=== PASSAGE PROVIDED ===
Aaron's Party (Come Get It) is the second studio album by American pop singer Aaron Carter. It serves as the follow-up to his international debut album. Aaron's Party was released in the fall of 2000 becoming his first album under Jive Records. This album was also certified 3× Platinum by the RIAA for selling over 3 million copies in the United States making it Carter's most successful album.

Synopsis
All of the songs on the album were separated by interludes (except after track 12 for releases with bonus tracks), attached at the end of the previous song (thus the length of the tracks listed below include the length of the interlude). Their lengths spanned from a one-second-long interlude entitled "Let's Go" to a skit over a minute long entitled "Teacher".

In some regions, "(Have Some) Fun with the Funk" (also available on the Pokémon: The First Movie soundtrack) and "Hang On Sloopy" were released as bonus tracks, bringing those releases' total number of songs to 14. Some releases of the album also minorly differ; instead of "Hang On Sloopy" as a bonus track, the UK edition included "Jump, Jump", which also featured on the test pressing of the album. The US version notably omitted "Life Is a Party" (available on the Rugrats in Paris: The Movie soundtrack).

The Japanese edition (as well as having both bonus tracks and a spoken "Aaron Message") had a completely different album cover; some versions of this cover include it being completely orange apart from a circle showing Carter's face at what looks like a party. The full version of this cover is the cover for some editions as well.

Promotion and tour
The songs, "Girl You Shine", "I Want Candy", "Aaron's Party (Come Get It)", "That's How I Beat Shaq", and "Bounce" were played frequently on Radio Disney whereas the videos of "I Want Candy", "That's How I Beat Shaq", "Aaron's Party (Come Get It)", and "Bounce" received heavy rotation on MTV, BET, VH1, Disney Channel and Nickelodeon. He also made several appearances on Nickelodeon and opened up concerts for Britney Spears and the Backstreet Boys. Late in 2000, the album was certified platinum. One of his songs, "Iko Iko" was featured in the 2000 movie The Little Vampire, later included to the soundtrack album which is released ten days before the movie premiere. "Girl You Shine" was featured on Radio Disney Jams, Vol. 2 in early 2000. "Bounce" is featured on Radio Disney Jams, Vol. 4. Carter promoted his album by performing "I Want Candy" on Lizzie McGuire on March 13, 2001. That same month, he and fellow teen star Samantha Mumba performed at a concert held at Disney MGM Studios that aired on the Disney Channel entitled Aaron Carter and Samantha Mumba in Concert. Carter's part of the concert can be seen on the DVD Aaron's Party: Live in Concert along with the music video of "That's How I Beat Shaq" along with clips of him at Disney World, his 13th birthday, and Carter recording his then-upcoming album Oh Aaron.

=== GIVEN PROBLEM A ===
Write out the part of the Aaron's Party passage that begins at the words "The Japanese edition" and stops after the words "editions as well.".

=== SUPPLIED DATA ===

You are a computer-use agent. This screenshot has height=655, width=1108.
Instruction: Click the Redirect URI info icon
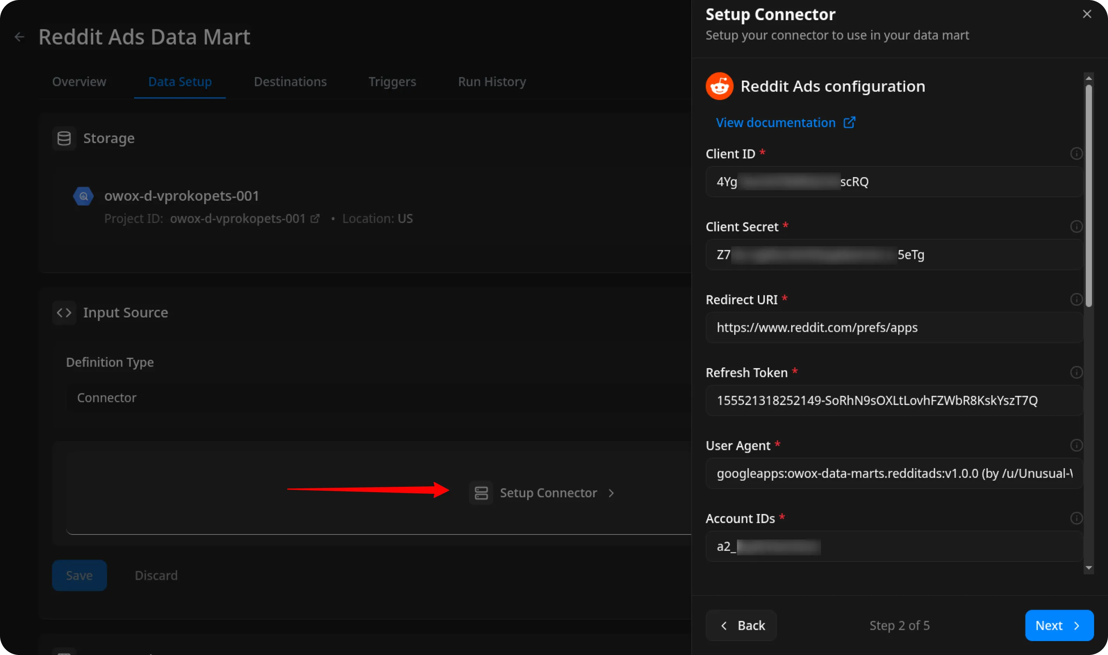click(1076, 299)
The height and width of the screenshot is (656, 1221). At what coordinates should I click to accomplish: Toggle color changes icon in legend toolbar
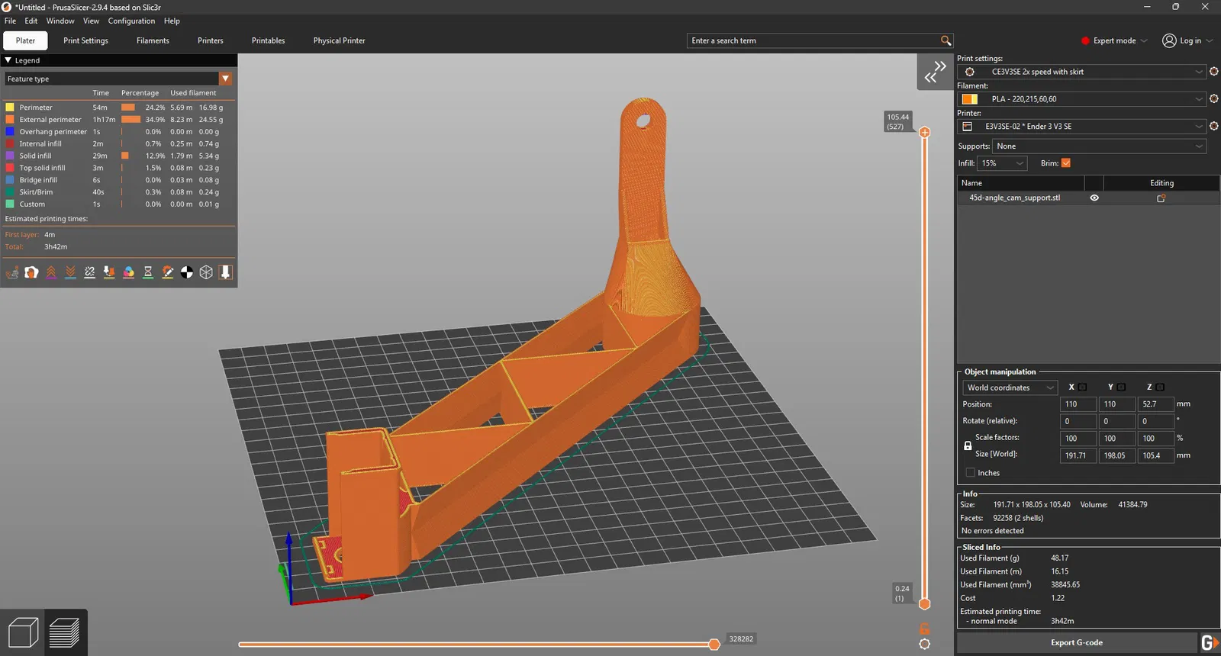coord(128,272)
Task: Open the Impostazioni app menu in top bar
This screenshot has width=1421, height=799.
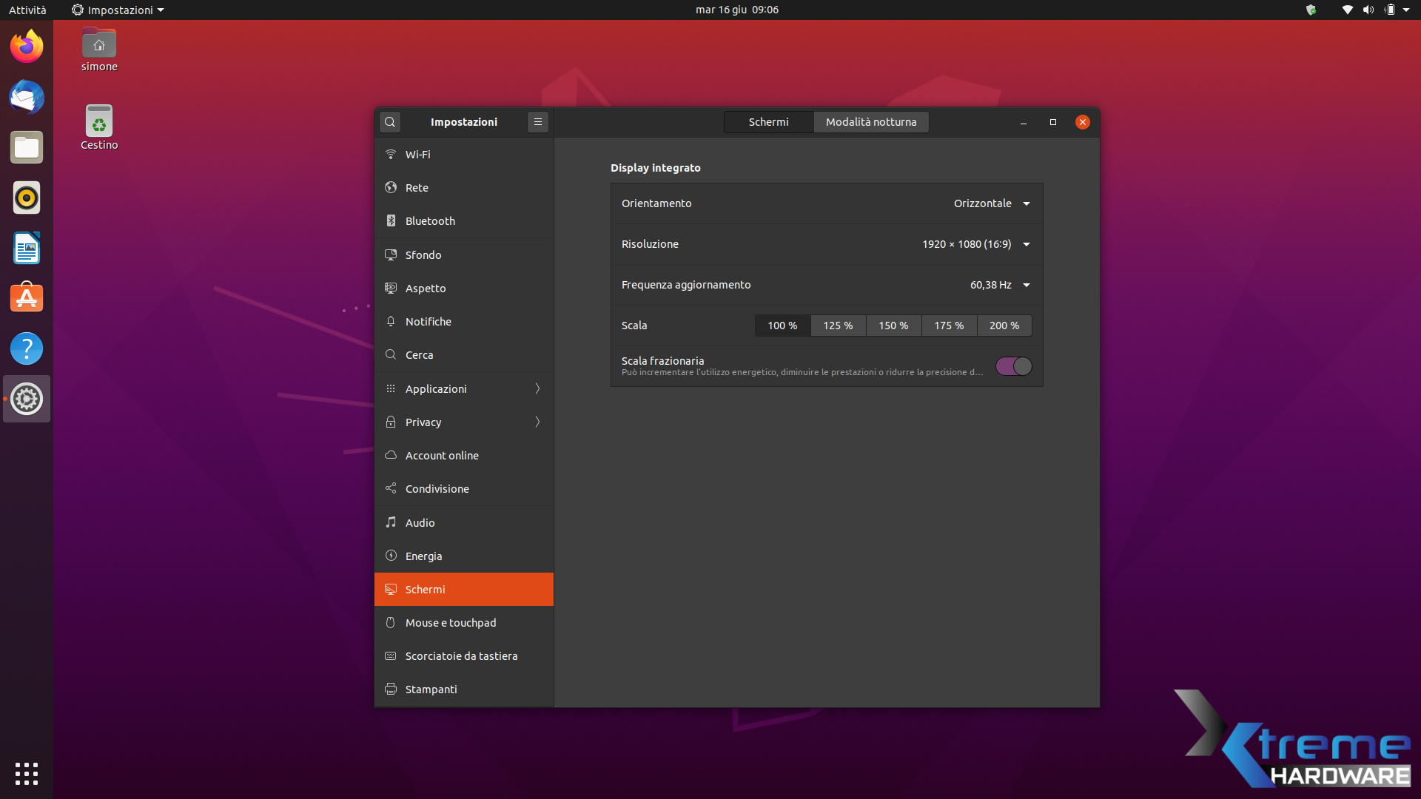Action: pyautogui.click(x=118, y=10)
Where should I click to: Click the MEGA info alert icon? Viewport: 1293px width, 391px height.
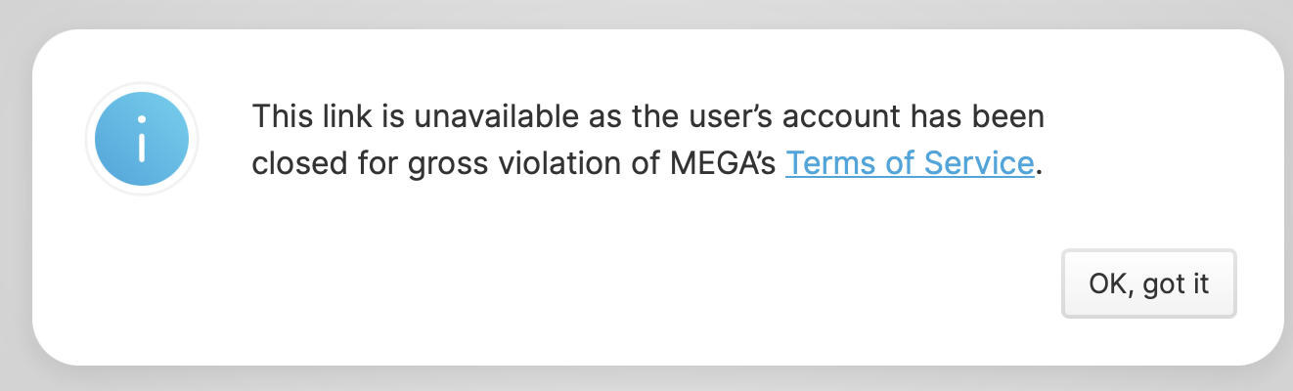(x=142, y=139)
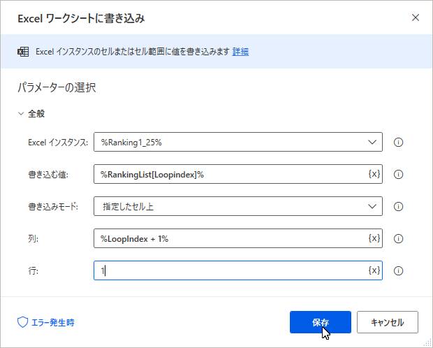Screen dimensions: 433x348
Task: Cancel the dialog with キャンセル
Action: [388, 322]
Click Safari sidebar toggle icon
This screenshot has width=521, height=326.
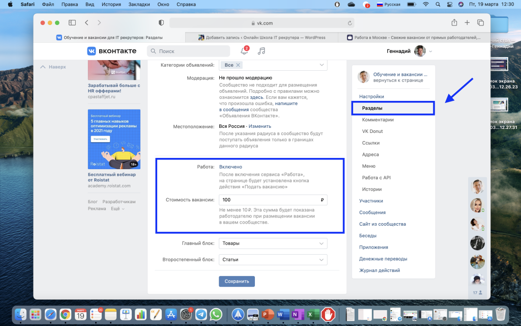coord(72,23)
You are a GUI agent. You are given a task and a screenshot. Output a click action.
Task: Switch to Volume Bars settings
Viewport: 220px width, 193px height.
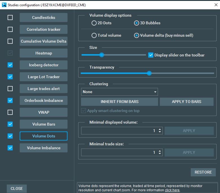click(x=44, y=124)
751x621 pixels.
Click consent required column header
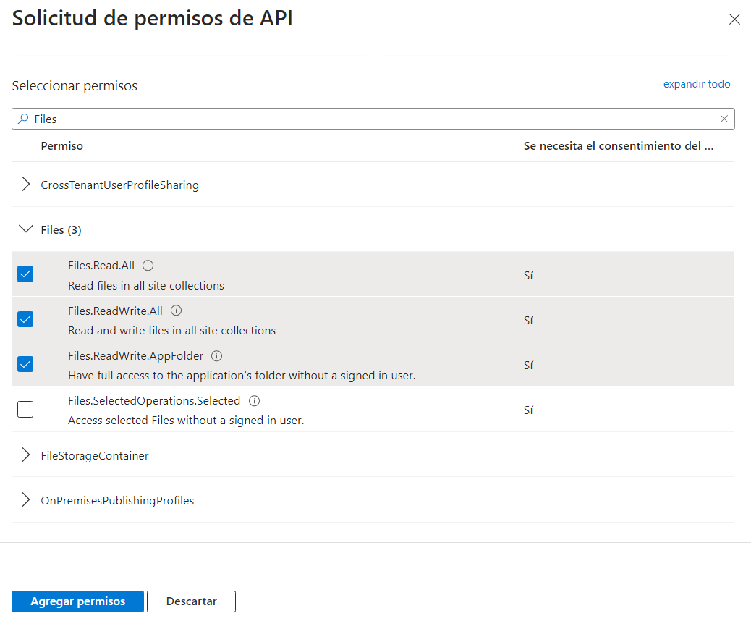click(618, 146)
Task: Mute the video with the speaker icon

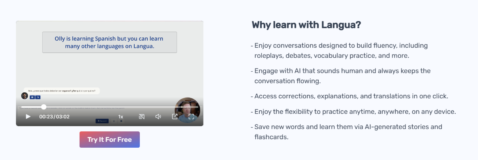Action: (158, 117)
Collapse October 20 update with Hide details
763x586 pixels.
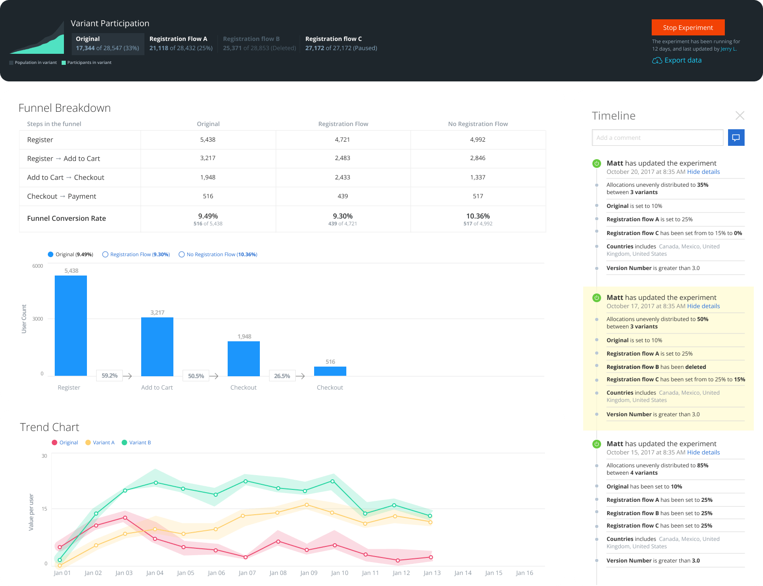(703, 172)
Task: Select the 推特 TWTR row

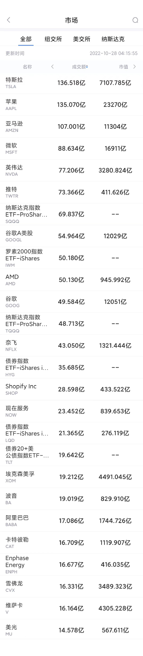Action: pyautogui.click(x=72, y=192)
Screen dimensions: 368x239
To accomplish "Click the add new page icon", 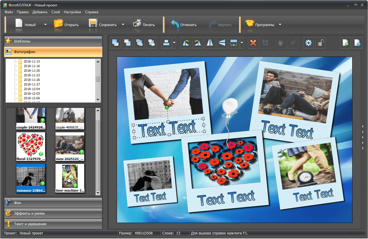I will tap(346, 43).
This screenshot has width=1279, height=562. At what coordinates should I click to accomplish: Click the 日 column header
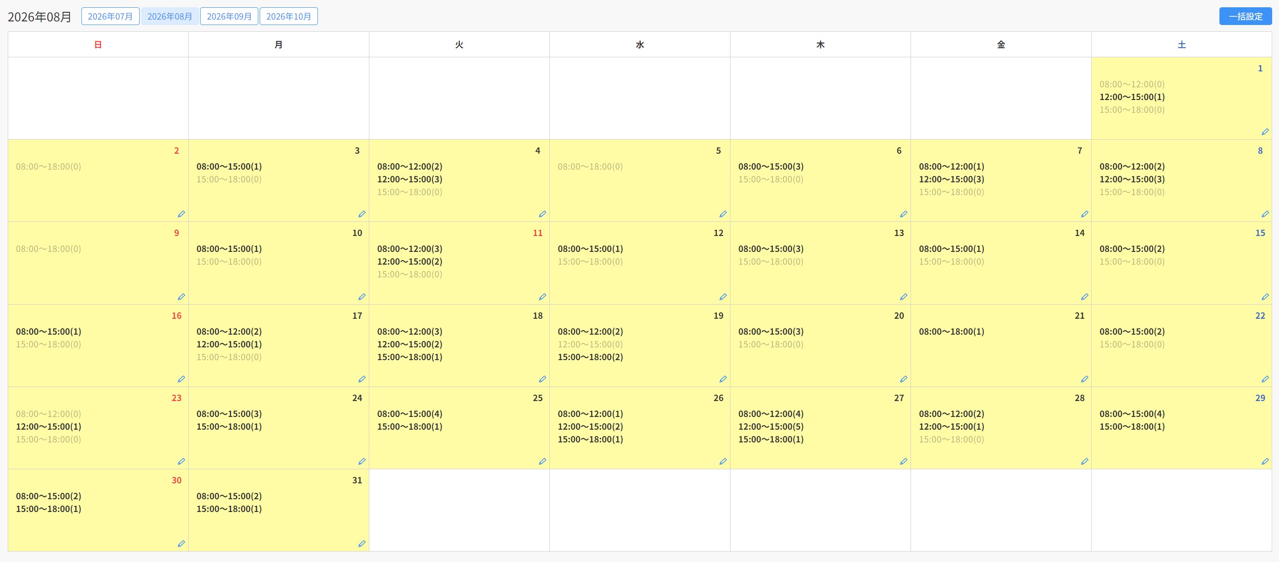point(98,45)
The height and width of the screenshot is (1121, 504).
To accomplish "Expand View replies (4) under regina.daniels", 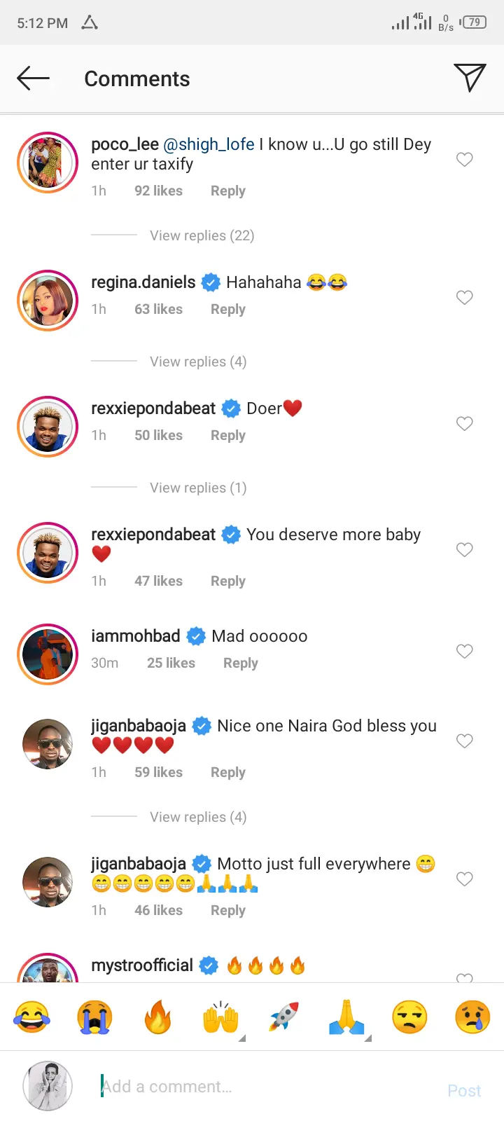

=== GIVEN PROBLEM B ===
Put the rows above into a numbered list, beginning at the line that contains "The height and width of the screenshot is (656, 1221)." and stopping after the line that contains "click(x=44, y=124)", with blank lines left out. Leave the pictures out of the answer.

=== WORKED ANSWER A ===
The Japanese edition (as well as having both bonus tracks and a spoken "Aaron Message") had a completely different album cover; some versions of this cover include it being completely orange apart from a circle showing Carter's face at what looks like a party. The full version of this cover is the cover for some editions as well.

=== WORKED ANSWER B ===
1. The height and width of the screenshot is (656, 1221). At what coordinates should I click to accomplish: Toggle color changes icon in legend toolbar
2. coord(128,272)
3. Task: Open the Impostazioni app menu in top bar
4. This screenshot has width=1421, height=799.
5. Action: pyautogui.click(x=118, y=10)
6. Where should I click to: Click the MEGA info alert icon? Viewport: 1293px width, 391px height.
7. (x=142, y=139)
8. Screen dimensions: 433x348
9. Task: Cancel the dialog with キャンセル
10. Action: [388, 322]
11. Click Safari sidebar toggle icon
12. This screenshot has width=521, height=326.
13. coord(72,23)
14. You are a GUI agent. You are given a task and a screenshot. Output a click action.
15. Task: Switch to Volume Bars settings
16. Viewport: 220px width, 193px height.
17. click(x=44, y=124)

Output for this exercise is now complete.